Three former female air force cadets — Nagihan Yavuz, Nimet Ecem Gönüllü and Şüheda Sena Öğütalan — are among the 60 whose sentences have been upheld. They were convicted in May 2018.
The cadets have denied taking part in the coup attempt and said they were only acting on orders from their superiors, who told them there was a terrorist attack on the night of the attempted coup on July 15, 2016.
Dozens of other military cadets who were sentenced to life on coup charges have been released in recent months for retrial after the Supreme Court of Appeals overturned their sentences. The cadets had been in jail for about six years. The top court’s latest decision on the 60 former cadets has come as a disappointment for those who were awaiting a similar ruling that would have made their release possible.
“The life sentences given to our friends in the Orhanlı trial have been upheld by the Supreme Court of Appeals. Take the cadets into the midst of chaos, open fire on them, then give them life sentences. Damn your justice,” the military cadets committee tweeted on Wednesday.
Orhanlı refers to the trial of military cadets over incidents that took place at the Orhanlı toll booths in the Tuzla neighborhood of İstanbul on the night of the coup attempt.

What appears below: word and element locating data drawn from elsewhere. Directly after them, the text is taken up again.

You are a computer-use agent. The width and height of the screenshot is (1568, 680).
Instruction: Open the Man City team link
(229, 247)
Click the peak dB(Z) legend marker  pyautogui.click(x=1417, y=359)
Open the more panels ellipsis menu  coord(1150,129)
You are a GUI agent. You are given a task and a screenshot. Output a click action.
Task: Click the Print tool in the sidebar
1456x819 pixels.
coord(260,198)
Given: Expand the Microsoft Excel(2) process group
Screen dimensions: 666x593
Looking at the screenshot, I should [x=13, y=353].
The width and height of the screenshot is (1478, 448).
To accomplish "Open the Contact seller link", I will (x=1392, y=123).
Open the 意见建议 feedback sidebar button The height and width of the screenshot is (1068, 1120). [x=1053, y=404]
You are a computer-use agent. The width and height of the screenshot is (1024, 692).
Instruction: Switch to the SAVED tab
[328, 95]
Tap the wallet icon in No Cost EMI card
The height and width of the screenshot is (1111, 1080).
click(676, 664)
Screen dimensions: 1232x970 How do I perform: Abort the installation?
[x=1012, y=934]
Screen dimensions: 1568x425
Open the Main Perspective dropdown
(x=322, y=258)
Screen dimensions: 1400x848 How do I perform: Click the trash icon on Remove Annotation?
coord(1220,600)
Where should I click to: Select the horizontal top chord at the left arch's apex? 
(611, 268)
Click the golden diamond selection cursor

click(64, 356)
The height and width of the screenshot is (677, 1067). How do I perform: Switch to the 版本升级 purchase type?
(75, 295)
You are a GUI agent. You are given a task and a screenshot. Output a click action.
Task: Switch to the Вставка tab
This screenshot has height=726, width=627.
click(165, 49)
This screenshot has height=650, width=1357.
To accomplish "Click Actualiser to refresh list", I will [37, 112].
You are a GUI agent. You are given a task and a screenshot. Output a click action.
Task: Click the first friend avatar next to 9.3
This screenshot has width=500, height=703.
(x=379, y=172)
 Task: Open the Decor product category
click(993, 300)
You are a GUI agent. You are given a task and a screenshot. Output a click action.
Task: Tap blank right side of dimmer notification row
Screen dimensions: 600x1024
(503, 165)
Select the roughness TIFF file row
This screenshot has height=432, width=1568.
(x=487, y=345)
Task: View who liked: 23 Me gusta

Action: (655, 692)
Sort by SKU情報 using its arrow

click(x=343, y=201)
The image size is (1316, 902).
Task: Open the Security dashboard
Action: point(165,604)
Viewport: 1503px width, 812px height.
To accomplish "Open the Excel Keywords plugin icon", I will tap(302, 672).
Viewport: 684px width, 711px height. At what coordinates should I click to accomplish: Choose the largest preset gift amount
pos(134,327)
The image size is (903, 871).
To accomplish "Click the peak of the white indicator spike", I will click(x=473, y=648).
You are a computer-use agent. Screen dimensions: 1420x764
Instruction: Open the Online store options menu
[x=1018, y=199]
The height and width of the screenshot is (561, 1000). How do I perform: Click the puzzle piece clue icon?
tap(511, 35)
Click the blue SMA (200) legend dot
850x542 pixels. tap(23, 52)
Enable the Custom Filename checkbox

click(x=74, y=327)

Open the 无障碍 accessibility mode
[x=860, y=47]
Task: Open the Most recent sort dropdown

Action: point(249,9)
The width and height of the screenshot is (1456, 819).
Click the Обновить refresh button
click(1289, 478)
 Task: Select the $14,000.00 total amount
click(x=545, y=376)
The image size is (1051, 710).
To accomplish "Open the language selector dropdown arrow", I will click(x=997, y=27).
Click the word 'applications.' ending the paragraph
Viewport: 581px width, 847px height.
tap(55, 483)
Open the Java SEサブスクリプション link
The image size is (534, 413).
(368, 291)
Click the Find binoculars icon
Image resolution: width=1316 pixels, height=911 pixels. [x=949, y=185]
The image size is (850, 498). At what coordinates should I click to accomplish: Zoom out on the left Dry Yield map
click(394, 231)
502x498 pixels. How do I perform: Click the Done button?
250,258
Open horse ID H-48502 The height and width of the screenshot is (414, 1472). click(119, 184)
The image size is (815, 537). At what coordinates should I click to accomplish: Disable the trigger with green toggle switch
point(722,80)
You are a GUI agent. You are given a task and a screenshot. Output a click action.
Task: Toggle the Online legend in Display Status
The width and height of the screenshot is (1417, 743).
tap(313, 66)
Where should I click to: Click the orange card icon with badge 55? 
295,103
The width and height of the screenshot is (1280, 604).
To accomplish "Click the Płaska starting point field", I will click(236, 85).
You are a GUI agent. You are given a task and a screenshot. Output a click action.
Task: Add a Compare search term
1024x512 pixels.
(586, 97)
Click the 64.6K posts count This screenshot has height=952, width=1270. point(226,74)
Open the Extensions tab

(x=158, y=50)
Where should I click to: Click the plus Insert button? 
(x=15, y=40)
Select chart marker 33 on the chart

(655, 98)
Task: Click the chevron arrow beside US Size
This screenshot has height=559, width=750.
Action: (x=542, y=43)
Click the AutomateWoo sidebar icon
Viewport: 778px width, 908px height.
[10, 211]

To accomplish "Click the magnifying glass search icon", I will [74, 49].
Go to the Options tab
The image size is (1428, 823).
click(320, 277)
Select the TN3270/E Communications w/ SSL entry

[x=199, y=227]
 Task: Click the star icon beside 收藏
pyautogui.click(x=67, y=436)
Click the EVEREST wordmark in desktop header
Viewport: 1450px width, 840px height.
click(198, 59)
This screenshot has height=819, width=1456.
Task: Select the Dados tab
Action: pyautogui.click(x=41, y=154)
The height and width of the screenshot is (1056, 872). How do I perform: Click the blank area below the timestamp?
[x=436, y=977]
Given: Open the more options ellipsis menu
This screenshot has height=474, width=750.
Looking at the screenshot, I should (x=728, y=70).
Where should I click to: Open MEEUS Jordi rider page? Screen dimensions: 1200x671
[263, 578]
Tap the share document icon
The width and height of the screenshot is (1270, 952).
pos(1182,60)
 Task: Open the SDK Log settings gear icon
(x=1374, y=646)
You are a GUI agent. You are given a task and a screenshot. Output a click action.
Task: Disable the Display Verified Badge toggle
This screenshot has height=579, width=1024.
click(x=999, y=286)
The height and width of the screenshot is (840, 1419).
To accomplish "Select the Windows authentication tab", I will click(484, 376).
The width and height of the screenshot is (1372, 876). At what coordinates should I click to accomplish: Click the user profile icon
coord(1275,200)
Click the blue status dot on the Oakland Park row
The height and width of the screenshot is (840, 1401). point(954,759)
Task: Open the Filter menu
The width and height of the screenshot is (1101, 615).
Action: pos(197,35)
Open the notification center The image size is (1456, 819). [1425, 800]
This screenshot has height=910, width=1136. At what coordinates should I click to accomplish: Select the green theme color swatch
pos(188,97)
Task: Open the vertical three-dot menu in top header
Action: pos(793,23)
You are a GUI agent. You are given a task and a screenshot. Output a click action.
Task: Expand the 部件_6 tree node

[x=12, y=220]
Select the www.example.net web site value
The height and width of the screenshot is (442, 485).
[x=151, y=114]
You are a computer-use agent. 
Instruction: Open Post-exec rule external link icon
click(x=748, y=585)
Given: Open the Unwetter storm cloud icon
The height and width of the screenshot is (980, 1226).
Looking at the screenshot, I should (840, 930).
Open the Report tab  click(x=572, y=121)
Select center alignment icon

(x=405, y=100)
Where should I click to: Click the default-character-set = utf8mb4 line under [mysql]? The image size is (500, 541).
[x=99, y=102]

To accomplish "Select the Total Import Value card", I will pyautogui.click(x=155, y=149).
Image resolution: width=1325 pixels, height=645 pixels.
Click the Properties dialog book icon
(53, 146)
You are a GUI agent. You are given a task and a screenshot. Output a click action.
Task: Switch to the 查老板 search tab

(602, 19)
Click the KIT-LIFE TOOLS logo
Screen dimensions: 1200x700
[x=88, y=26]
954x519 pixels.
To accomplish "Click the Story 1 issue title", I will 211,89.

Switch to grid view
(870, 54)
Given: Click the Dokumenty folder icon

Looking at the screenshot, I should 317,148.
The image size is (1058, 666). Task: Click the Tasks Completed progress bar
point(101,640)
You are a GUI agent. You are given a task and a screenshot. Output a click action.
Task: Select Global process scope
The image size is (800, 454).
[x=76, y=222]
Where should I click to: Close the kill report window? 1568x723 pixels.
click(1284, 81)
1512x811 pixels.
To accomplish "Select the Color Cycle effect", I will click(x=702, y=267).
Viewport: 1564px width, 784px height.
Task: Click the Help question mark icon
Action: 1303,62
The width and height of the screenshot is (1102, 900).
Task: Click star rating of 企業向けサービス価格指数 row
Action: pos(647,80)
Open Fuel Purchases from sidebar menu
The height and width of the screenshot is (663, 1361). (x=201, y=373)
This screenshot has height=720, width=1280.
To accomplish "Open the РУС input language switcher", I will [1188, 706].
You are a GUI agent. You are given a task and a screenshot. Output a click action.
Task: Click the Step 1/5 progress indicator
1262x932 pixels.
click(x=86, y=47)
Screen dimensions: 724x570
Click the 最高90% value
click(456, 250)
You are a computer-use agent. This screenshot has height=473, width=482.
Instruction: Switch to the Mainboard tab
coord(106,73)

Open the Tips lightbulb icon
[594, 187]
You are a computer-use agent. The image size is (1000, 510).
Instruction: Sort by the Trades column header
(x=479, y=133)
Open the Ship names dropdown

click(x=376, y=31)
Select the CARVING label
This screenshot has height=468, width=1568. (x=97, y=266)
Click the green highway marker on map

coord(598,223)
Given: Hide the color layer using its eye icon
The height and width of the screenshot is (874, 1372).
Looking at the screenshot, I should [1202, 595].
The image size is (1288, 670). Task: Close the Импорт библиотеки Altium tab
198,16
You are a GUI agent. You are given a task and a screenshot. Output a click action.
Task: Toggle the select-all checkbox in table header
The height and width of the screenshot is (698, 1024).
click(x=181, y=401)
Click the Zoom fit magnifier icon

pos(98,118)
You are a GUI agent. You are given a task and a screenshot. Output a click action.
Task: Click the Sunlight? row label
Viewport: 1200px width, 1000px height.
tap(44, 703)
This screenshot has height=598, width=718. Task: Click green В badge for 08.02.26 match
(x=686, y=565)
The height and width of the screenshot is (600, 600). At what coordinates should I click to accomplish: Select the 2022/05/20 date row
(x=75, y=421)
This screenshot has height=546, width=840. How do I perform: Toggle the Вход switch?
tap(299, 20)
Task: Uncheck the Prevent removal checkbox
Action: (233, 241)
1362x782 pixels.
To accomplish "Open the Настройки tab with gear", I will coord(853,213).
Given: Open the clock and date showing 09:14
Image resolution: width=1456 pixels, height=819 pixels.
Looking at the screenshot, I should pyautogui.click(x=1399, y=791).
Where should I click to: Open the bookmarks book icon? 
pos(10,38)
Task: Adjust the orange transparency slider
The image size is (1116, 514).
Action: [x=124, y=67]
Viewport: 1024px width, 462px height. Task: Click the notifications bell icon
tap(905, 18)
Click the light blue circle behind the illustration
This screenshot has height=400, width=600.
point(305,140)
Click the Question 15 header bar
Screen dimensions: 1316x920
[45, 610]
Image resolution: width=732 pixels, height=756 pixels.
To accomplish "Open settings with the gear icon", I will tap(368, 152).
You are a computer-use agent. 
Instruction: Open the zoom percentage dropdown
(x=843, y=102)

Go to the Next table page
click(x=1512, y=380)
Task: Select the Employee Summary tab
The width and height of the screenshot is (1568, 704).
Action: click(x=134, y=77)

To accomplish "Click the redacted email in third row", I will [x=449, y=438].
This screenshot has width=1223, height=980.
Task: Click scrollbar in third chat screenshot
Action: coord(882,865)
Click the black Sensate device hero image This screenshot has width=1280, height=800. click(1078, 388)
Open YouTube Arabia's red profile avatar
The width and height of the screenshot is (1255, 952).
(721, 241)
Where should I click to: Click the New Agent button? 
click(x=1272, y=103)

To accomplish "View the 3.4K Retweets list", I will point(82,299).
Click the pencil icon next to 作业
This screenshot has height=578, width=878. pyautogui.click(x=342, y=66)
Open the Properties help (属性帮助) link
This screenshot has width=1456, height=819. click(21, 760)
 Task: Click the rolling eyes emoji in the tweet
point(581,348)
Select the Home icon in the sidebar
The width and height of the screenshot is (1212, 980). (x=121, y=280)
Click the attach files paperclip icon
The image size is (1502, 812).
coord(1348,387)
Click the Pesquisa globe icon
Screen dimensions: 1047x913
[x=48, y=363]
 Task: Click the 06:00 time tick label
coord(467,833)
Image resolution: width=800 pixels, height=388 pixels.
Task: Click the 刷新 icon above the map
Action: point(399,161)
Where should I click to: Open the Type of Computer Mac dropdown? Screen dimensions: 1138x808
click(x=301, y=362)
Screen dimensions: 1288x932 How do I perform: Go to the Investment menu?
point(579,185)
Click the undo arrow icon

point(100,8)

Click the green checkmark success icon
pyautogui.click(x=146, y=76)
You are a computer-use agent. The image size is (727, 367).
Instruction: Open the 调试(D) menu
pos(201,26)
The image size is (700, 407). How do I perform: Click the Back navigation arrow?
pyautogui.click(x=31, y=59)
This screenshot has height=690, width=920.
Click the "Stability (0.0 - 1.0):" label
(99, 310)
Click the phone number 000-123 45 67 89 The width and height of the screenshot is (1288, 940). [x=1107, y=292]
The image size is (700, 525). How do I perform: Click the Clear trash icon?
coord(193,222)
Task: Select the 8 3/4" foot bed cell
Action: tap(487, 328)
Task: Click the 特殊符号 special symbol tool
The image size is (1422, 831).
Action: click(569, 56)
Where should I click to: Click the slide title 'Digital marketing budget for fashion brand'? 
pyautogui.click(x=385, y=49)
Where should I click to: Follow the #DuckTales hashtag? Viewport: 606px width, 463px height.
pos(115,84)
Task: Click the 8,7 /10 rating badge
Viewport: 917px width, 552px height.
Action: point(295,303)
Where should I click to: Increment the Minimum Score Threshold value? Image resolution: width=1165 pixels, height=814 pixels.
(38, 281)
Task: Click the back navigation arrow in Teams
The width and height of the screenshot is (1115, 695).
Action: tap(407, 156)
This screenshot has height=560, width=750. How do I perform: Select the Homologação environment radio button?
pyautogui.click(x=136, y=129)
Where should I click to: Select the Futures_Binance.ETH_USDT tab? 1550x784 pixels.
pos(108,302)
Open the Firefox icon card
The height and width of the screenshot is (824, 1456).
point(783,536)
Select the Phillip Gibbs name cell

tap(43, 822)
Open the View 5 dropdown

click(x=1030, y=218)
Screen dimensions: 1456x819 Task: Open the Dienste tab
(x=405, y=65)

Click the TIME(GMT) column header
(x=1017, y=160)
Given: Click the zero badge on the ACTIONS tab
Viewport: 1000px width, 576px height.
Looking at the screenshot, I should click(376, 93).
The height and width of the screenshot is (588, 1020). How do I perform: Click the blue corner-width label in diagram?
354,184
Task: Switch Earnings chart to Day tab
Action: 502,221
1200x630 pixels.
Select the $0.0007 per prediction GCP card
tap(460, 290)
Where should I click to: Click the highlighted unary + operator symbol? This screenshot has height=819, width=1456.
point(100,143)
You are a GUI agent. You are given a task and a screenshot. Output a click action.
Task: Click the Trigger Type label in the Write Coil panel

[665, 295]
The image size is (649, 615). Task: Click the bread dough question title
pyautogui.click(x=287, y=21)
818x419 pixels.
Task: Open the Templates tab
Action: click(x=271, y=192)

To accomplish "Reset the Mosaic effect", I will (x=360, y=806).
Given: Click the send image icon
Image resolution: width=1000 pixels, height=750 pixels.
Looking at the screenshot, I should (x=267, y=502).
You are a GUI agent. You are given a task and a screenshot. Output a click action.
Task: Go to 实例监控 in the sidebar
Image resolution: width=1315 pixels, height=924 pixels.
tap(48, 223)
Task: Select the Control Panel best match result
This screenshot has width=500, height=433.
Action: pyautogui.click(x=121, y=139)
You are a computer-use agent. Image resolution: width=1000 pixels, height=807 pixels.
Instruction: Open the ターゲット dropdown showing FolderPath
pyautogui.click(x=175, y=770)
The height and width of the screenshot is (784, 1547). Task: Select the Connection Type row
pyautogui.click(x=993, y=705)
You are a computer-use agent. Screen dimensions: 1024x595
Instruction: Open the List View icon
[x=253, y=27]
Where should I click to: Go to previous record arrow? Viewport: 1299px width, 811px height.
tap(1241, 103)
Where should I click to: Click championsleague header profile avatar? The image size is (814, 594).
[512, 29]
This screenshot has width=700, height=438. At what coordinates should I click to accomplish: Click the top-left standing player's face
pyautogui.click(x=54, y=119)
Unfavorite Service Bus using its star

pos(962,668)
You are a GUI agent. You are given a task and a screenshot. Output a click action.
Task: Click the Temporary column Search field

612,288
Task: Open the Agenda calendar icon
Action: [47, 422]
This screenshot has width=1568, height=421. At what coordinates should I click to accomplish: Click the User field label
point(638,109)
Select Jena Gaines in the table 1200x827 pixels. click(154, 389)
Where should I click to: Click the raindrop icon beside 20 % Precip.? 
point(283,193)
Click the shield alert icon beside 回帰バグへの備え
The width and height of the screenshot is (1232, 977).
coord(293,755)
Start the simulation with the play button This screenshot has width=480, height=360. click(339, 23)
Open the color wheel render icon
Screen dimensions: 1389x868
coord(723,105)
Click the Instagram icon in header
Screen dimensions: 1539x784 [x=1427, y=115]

Immediately after the abortive putsch, the Justice and Development Party (AKP) government along with President Recep Tayyip Erdoğan pinned the blame on the faith-based Gülen movement. The movement strongly denies any involvement.
A documentary telling the stories of military cadets in Turkey, hundreds of whom were unjustly convicted due to their alleged involvement in the failed coup in 2016, premiered on YouTube several days before the sixth anniversary of the coup attempt this month, drawing more than 1 million viewers.
Following the coup attempt, 16,409 military cadets were expelled from their academies by emergency decree-laws subject to neither judicial nor parliamentary scrutiny, and 355 of them were given life sentences, with some of them overturned by the Supreme Court of Appeals, according to figures revealed at the end of the video. As of July 2022, 209 cadets are still behind bars.